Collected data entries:
_ _ _
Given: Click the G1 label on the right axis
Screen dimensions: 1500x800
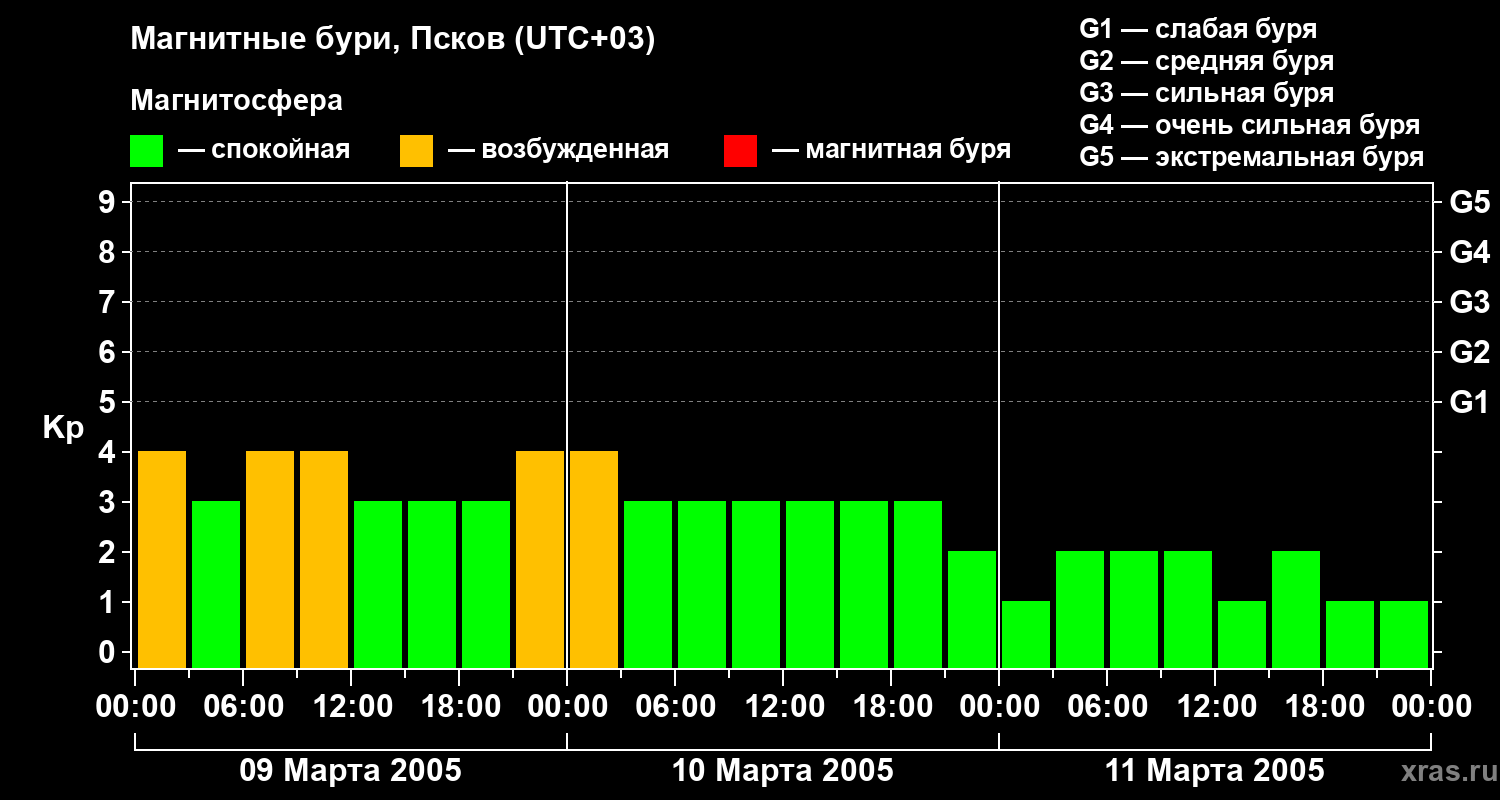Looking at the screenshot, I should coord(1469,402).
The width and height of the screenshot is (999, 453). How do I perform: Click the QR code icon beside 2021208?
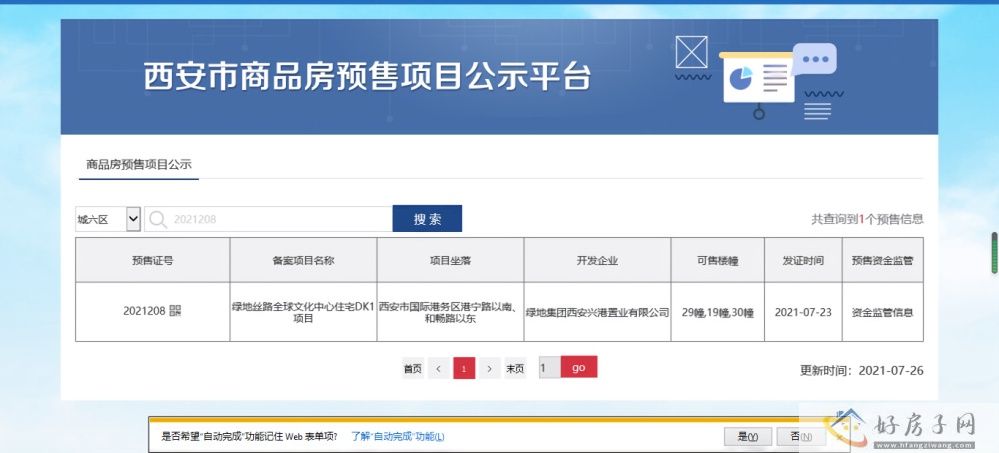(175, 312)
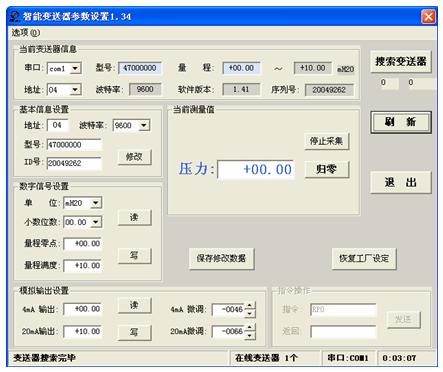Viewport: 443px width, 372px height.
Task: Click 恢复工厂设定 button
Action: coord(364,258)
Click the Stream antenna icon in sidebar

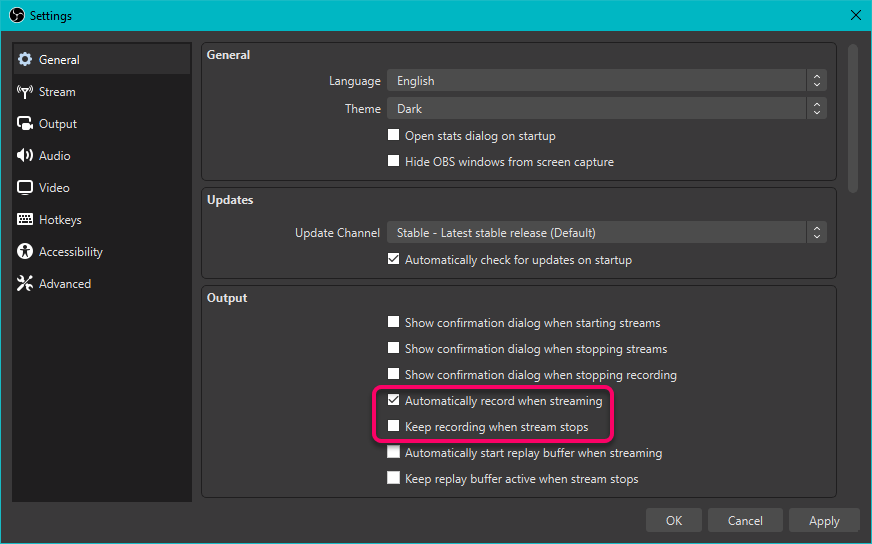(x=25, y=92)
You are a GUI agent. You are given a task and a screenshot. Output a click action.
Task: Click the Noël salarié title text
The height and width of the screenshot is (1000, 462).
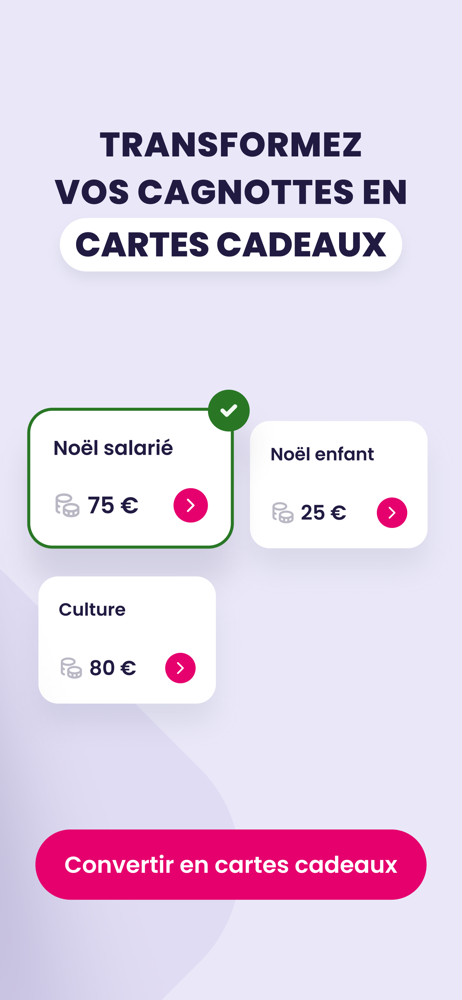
_ _ _
= Exercise objective =
Please reproduce each entry exactly as given and omit the pictures.

= Answer section =
Given: Click the G1 label on the right axis
Screen dimensions: 1500x800
Looking at the screenshot, I should coord(1469,402).
The width and height of the screenshot is (999, 453). How do I perform: Click the QR code icon beside 2021208?
(175, 312)
Viewport: 443px width, 372px height.
Task: Click 恢复工厂设定 button
Action: coord(364,258)
Click the Stream antenna icon in sidebar

(x=25, y=92)
You are a GUI agent. You are given a task and a screenshot. Output a click action.
Task: Click the Noël salarié title text
The height and width of the screenshot is (1000, 462).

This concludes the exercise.